» MATERIAL FOR THIS TASK
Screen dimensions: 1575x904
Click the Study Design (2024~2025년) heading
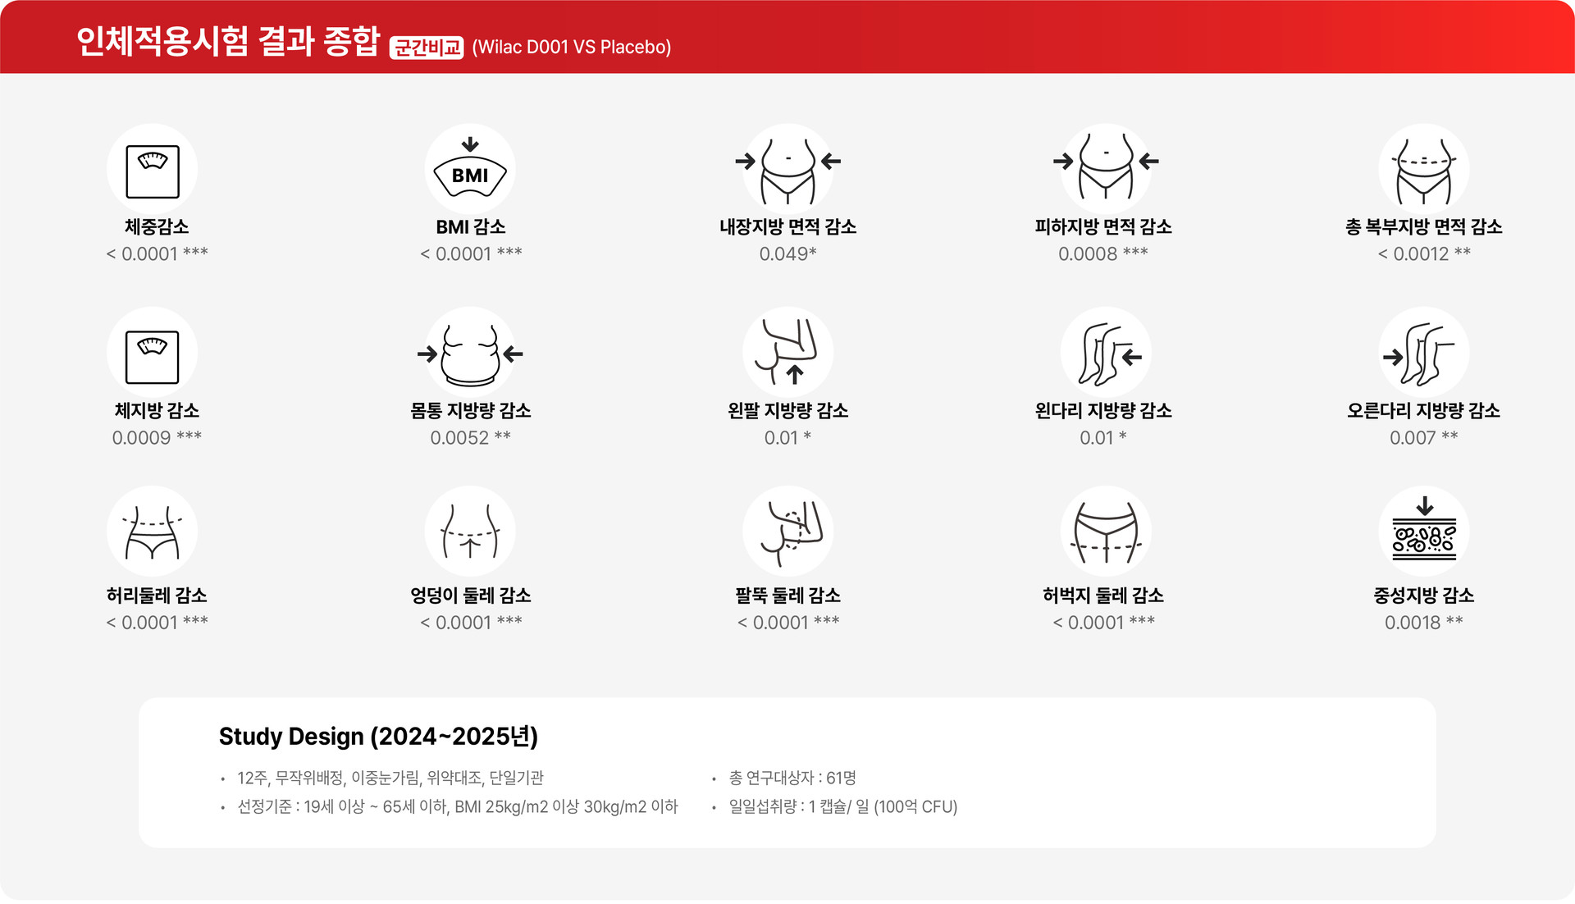pos(378,737)
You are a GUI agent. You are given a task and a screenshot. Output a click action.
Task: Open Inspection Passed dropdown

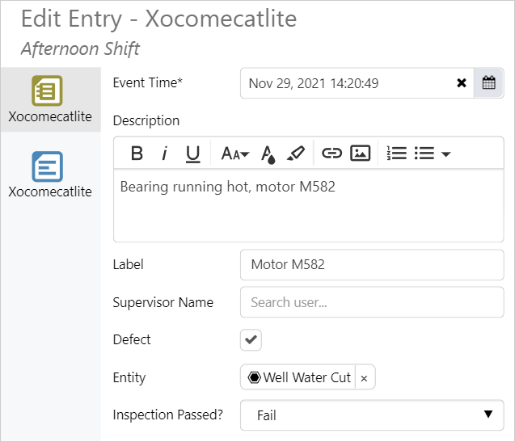pos(372,415)
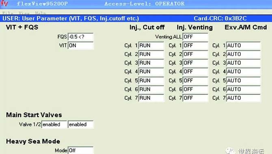The height and width of the screenshot is (154, 272).
Task: Click the flexView fv logo icon
Action: point(4,4)
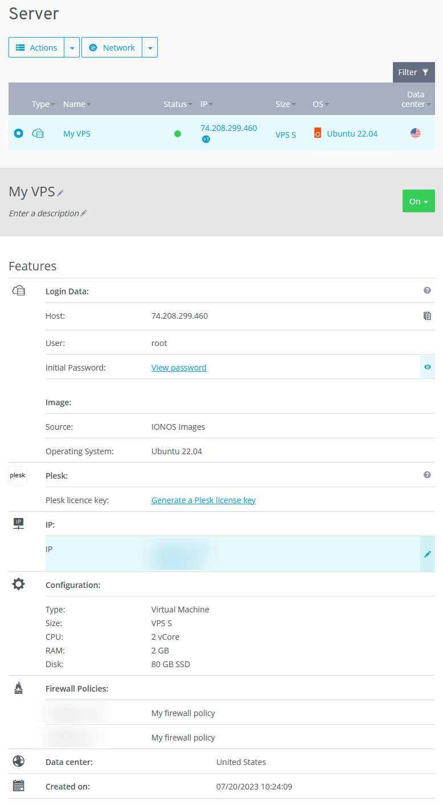Click the Configuration gear icon
This screenshot has height=806, width=443.
click(18, 584)
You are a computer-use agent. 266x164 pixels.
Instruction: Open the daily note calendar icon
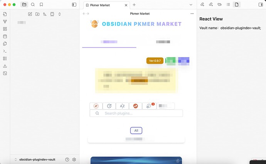[5, 36]
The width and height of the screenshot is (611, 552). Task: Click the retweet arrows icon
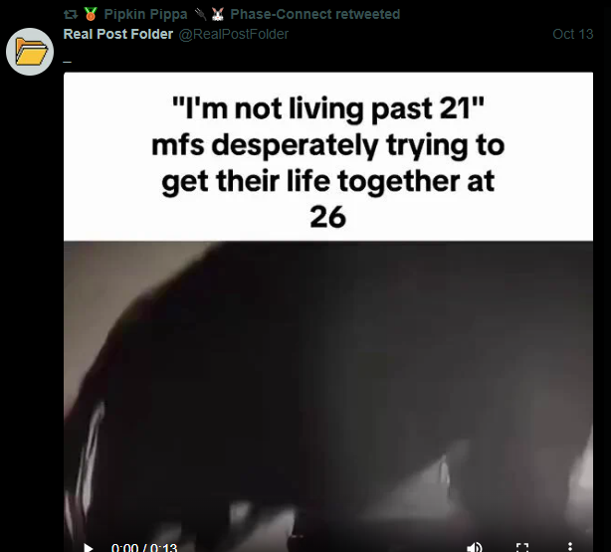click(x=71, y=15)
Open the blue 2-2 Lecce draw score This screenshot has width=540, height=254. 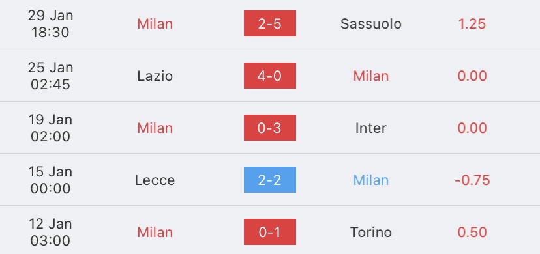pyautogui.click(x=269, y=180)
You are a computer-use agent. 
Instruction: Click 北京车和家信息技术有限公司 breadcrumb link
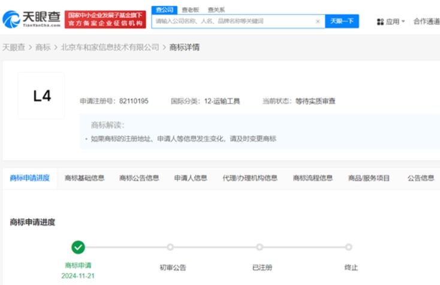[x=110, y=47]
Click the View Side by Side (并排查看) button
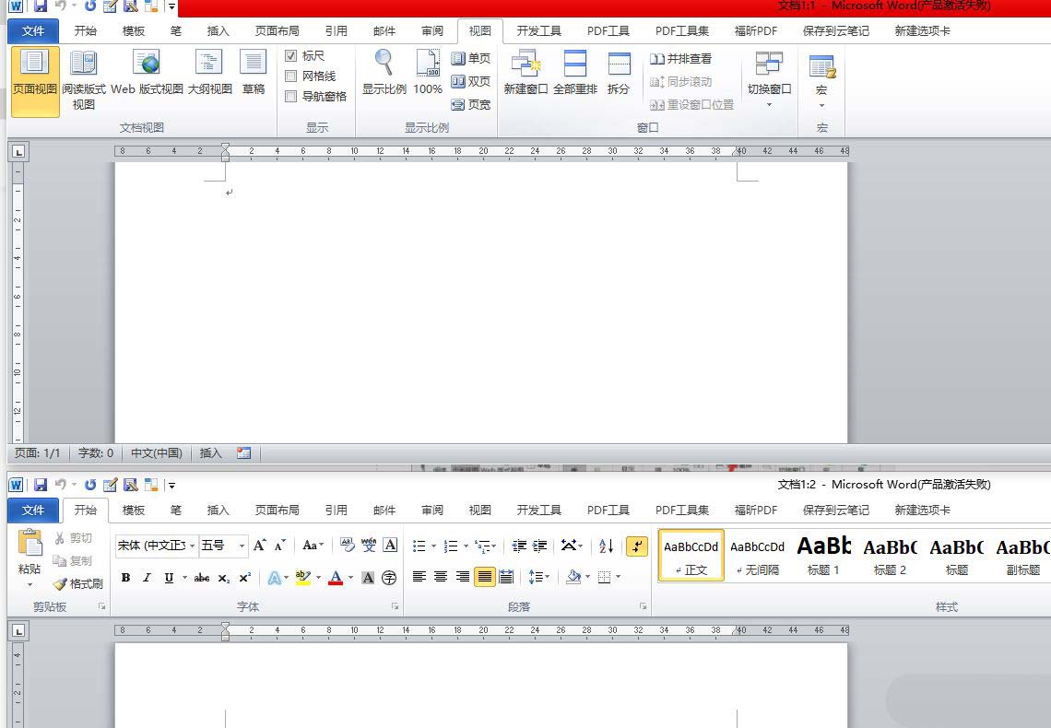The height and width of the screenshot is (728, 1051). [x=681, y=59]
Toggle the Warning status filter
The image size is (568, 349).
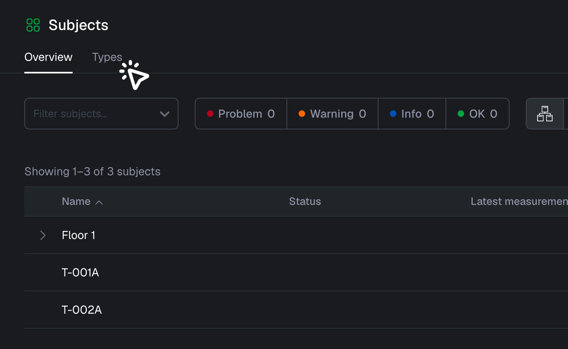pyautogui.click(x=332, y=114)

» INSTRUCTION
Rewrite the items as a numbered list, starting at the line containing "Click the View Side by Side (并排查看) button" and ending with the last item, skipping blank lines and leaving out the pictures.

» THE OUTPUT
1. Click the View Side by Side (并排查看) button
2. The height and width of the screenshot is (728, 1051). [x=681, y=59]
3. Toggle the Warning status filter
4. The image size is (568, 349).
5. pyautogui.click(x=332, y=114)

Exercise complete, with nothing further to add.